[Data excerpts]
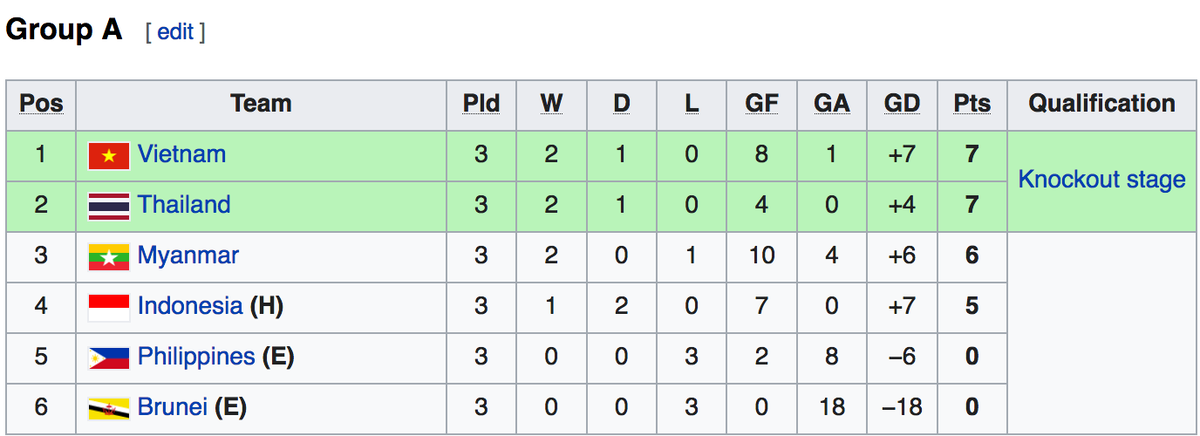Click the Pts column header

coord(972,104)
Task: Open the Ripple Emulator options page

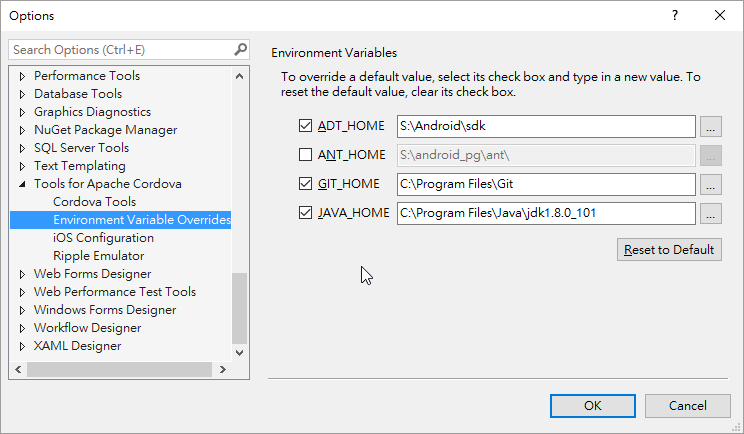Action: click(x=99, y=256)
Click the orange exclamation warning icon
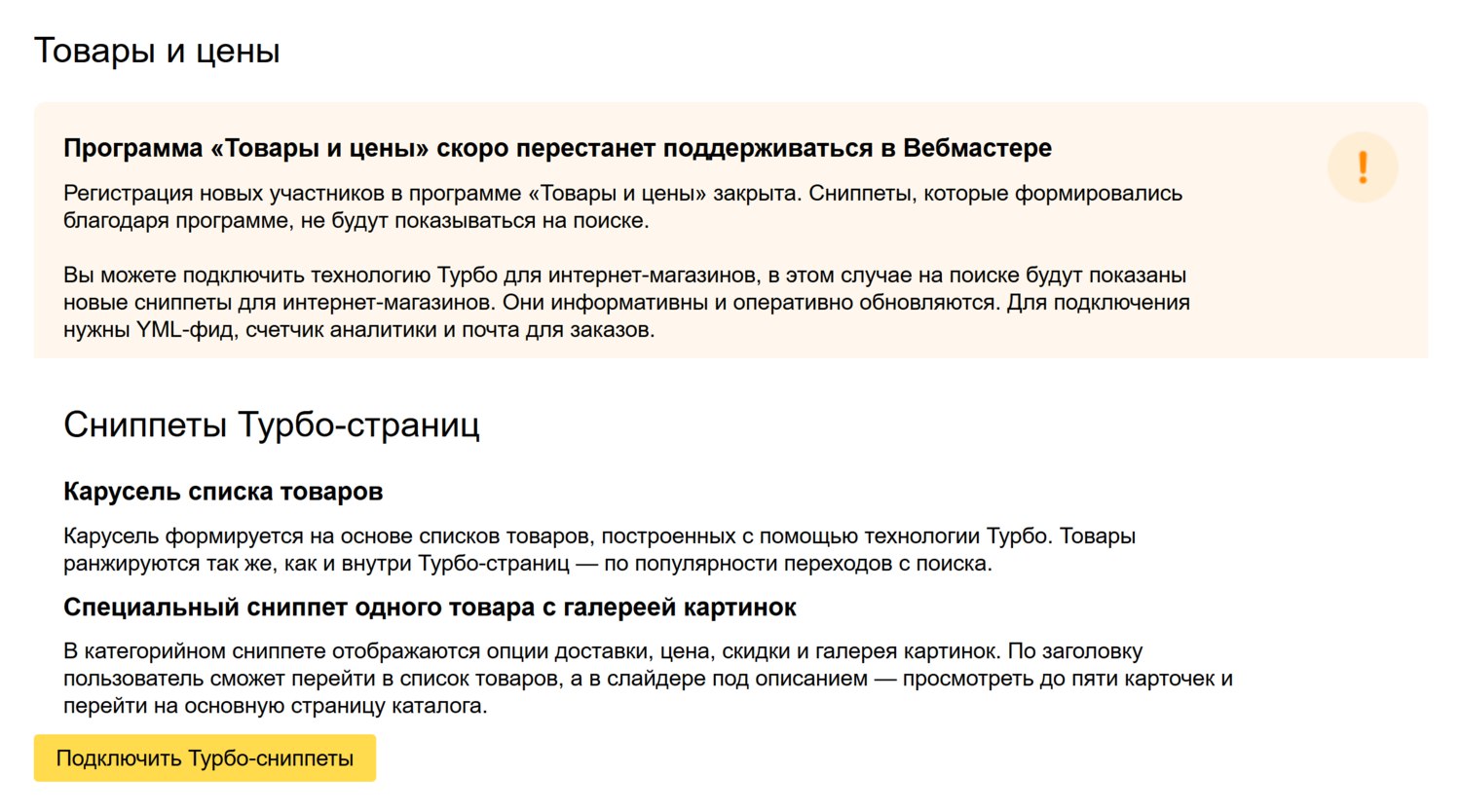Screen dimensions: 1461x812 (1362, 167)
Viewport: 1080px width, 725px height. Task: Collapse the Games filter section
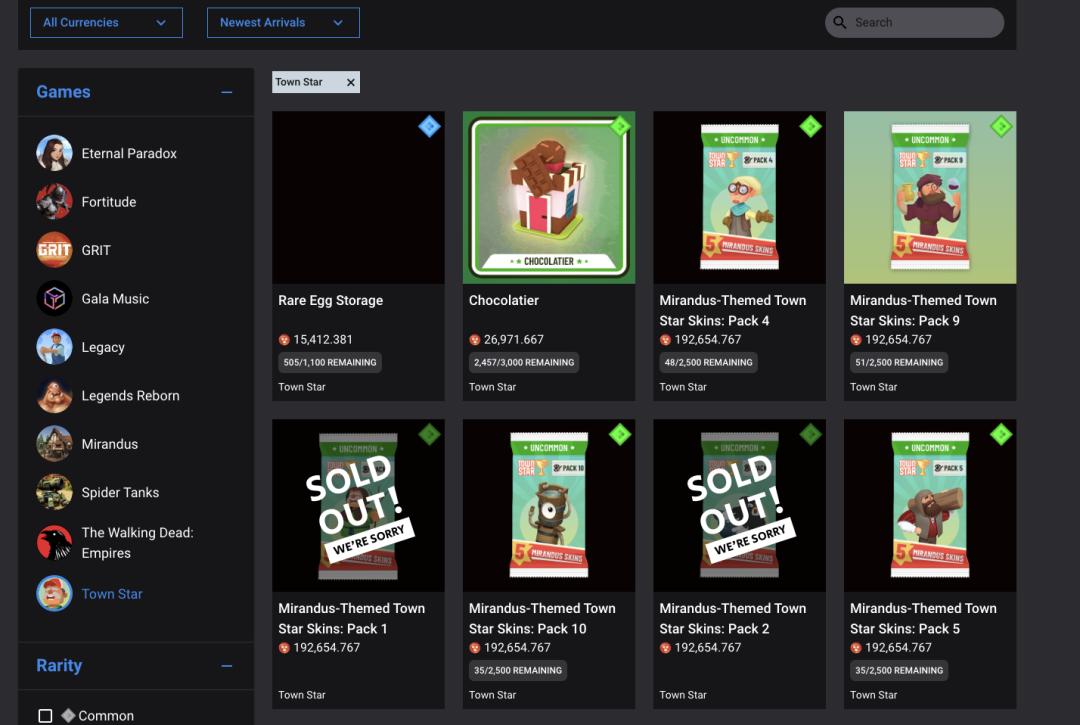[227, 92]

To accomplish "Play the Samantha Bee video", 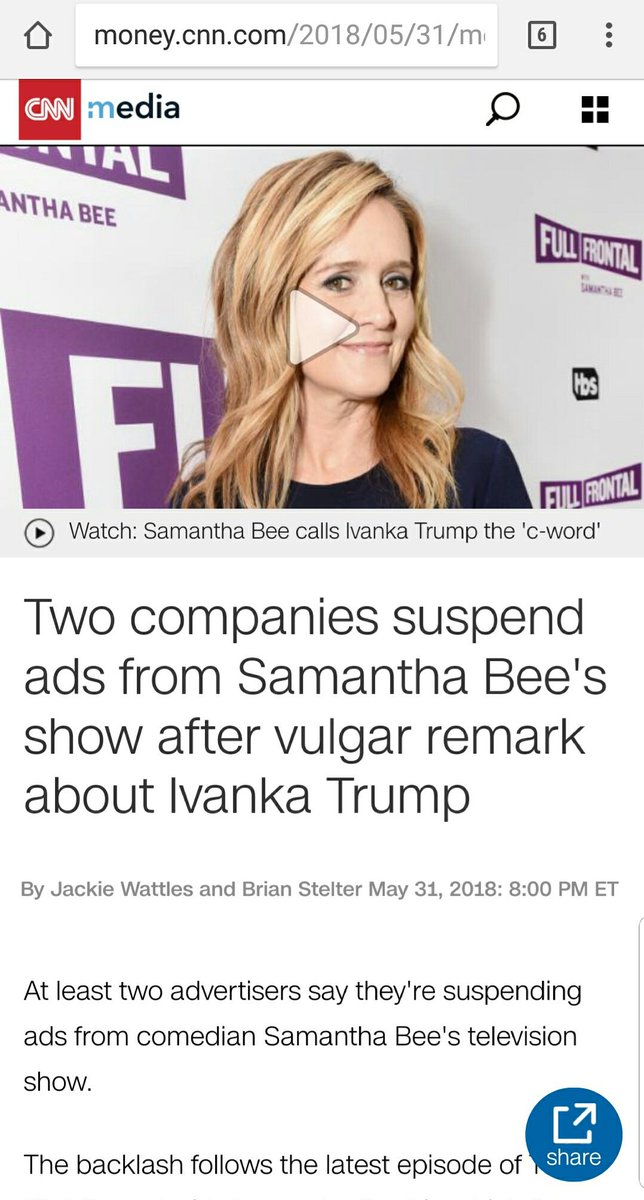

> **What you are asked to do**
Could you return exactly the lines starting with the one that contains "Viewport: 1080px width, 725px" and ending with the last line of the data above? Leave the pictures out.

> **Written answer**
Viewport: 1080px width, 725px height. Task: Collapse the Games filter section
[227, 92]

To accomplish "Play the Samantha Bee video", 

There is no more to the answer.